■ **Document text**:
Management Controllers

activities happen at the Rancher server level, not specific to an individual cluster.

  1. Configuring access control policies to clusters and projects
  2. Managing pod security policy templates
  3. Provisioning clusters by invoking the necessary Docker machine drivers and invoking Kubernetes engines like RKE and GKE
  4. Managing users – CRUD operations on users
  5. Managing global-level catalog, fetch content of the upstream Helm repo, etc.
  6. Managing cluster and project-level catalogs
  7. Aggregating and displaying cluster stats and events
  8. Managing of node drivers, node templates, and node pools
  9. Managing cluster cleanup when cluster is removed from Rancher

User Cluster Controllers

  1. Managing workloads, which includes, for example, creating pods and deployments in each cluster
  2. Applying roles and bindings that are defined in global policies into every cluster
  3. Propagating information from cluster to rancher server: events, stats, node info, and health
  4. Managing network policies
  5. Managing alerts, log aggregation, and CI/CD pipelines
  6. Managing resource quota.

(Records)
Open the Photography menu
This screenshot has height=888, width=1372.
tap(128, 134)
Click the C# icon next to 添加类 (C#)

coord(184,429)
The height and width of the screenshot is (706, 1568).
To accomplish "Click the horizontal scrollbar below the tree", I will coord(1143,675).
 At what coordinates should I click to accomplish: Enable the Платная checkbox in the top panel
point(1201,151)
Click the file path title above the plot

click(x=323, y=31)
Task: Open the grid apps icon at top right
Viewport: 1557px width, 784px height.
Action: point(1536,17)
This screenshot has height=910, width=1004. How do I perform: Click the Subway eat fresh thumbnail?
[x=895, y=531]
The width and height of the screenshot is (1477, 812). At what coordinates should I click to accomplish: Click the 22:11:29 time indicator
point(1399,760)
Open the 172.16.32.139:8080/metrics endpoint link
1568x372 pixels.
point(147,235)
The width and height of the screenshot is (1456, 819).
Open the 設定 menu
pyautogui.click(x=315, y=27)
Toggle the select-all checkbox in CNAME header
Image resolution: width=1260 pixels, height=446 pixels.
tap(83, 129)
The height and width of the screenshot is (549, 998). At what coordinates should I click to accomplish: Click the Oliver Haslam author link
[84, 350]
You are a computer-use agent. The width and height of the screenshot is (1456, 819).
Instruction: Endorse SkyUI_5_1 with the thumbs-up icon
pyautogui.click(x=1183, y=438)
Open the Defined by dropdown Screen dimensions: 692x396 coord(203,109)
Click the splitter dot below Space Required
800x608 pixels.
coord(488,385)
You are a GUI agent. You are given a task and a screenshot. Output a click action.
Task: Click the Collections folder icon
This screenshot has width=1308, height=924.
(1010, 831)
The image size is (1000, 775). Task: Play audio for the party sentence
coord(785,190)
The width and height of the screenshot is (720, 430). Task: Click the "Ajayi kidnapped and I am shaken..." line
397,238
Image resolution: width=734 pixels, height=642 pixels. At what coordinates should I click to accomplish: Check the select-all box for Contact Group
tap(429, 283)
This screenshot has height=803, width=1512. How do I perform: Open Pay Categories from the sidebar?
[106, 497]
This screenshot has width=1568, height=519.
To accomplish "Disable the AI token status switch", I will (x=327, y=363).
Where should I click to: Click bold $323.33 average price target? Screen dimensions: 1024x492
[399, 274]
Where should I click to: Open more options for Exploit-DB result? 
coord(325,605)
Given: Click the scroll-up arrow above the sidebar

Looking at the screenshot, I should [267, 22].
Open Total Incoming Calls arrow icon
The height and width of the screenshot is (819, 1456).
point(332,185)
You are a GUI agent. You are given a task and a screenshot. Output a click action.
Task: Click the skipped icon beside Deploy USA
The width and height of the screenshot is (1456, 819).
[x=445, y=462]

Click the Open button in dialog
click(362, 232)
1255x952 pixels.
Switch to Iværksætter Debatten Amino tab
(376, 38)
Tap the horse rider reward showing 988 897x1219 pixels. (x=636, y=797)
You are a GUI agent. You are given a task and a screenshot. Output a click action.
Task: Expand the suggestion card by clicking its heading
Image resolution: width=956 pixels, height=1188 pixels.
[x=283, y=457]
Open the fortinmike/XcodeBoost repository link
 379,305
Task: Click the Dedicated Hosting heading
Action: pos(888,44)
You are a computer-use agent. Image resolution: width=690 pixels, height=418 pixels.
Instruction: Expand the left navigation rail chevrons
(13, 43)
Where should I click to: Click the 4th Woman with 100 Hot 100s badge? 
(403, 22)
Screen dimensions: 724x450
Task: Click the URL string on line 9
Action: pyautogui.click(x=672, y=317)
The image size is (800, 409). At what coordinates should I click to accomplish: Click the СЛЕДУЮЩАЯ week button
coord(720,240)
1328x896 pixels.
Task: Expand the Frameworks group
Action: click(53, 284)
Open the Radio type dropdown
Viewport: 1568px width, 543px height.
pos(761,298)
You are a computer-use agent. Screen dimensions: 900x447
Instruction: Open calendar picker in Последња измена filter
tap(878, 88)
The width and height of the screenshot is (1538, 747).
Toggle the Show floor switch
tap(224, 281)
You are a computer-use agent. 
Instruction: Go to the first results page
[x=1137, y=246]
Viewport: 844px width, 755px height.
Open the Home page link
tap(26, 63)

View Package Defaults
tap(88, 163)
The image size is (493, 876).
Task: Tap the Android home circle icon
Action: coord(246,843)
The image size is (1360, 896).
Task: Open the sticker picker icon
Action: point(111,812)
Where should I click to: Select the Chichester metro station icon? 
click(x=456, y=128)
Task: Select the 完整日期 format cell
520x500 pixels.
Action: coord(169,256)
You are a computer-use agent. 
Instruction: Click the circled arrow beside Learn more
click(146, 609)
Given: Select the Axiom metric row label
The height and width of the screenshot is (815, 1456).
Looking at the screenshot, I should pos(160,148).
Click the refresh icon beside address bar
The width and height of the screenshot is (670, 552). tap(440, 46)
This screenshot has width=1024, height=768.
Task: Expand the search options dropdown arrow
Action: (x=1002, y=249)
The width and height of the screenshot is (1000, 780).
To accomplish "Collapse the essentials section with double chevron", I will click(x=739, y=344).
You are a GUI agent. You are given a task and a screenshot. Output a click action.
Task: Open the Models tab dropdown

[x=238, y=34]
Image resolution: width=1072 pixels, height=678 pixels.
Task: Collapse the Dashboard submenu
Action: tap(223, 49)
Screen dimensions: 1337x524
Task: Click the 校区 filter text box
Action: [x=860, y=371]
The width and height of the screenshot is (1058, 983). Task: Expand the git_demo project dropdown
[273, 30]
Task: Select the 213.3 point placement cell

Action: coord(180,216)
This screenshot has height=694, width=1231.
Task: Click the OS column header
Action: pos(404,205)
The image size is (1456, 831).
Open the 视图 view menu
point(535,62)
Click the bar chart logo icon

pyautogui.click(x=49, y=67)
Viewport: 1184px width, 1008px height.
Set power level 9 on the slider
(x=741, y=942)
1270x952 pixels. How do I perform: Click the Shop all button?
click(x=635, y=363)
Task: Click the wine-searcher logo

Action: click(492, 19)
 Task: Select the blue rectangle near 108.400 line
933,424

■ **Requests**:
a: Swap "Photography" for "Camera" in the listing, from its first line up to and including the line with "point(147,235)", and give those lines again with everything else unchanged.
b: Write the next part of the text on Rancher's management and user cluster controllers, picking up after its final line.
The listing has no connection to the text about Rancher controllers.

■ **Exercise answers**:
a:
Open the Camera menu
This screenshot has height=888, width=1372.
tap(128, 134)
Click the C# icon next to 添加类 (C#)

coord(184,429)
The height and width of the screenshot is (706, 1568).
To accomplish "Click the horizontal scrollbar below the tree", I will coord(1143,675).
 At what coordinates should I click to accomplish: Enable the Платная checkbox in the top panel
point(1201,151)
Click the file path title above the plot

click(x=323, y=31)
Task: Open the grid apps icon at top right
Viewport: 1557px width, 784px height.
Action: point(1536,17)
This screenshot has height=910, width=1004. How do I perform: Click the Subway eat fresh thumbnail?
[x=895, y=531]
The width and height of the screenshot is (1477, 812). At what coordinates should I click to accomplish: Click the 22:11:29 time indicator
point(1399,760)
Open the 172.16.32.139:8080/metrics endpoint link
1568x372 pixels.
point(147,235)

b:
  7. Propagating secrets down from Rancher server to individual clusters

User cluster controllers connect to API servers in GKE clusters directly, but tunnel through the cluster agent to connect to API servers in RKE clusters.

Authentication Proxy

The authentication proxy proxies all Kubernetes API calls. It integrates with authentication services like local authentication, Active Directory, and GitHub.

On every Kubernetes API call, the authentication proxy authenticates the caller and sets the proper Kubernetes impersonation headers before forwarding the call to Kubernetes masters.

Rancher communicates with Kubernetes clusters using a service account.

The authentication proxy connects to API servers in GKE clusters directly, but tunnels through the cluster agent to connect to API servers in RKE clusters.

Rancher Agent Components

Software components deployed in Kubernetes clusters managed by Rancher.

Cluster Agents

The cluster agent opens a WebSocket tunnel back to Rancher server so that the user cluster controllers and authentication proxy can communicate with user cluster Kubernetes API server.

Note that only RKE clusters and imported clusters utilize the cluster agent to tunnel Kubernetes API. Cloud Kubernetes services like GKE already exposes API endpoint on the public Internet and therefore does not require the cluster agent to function as a tunnel.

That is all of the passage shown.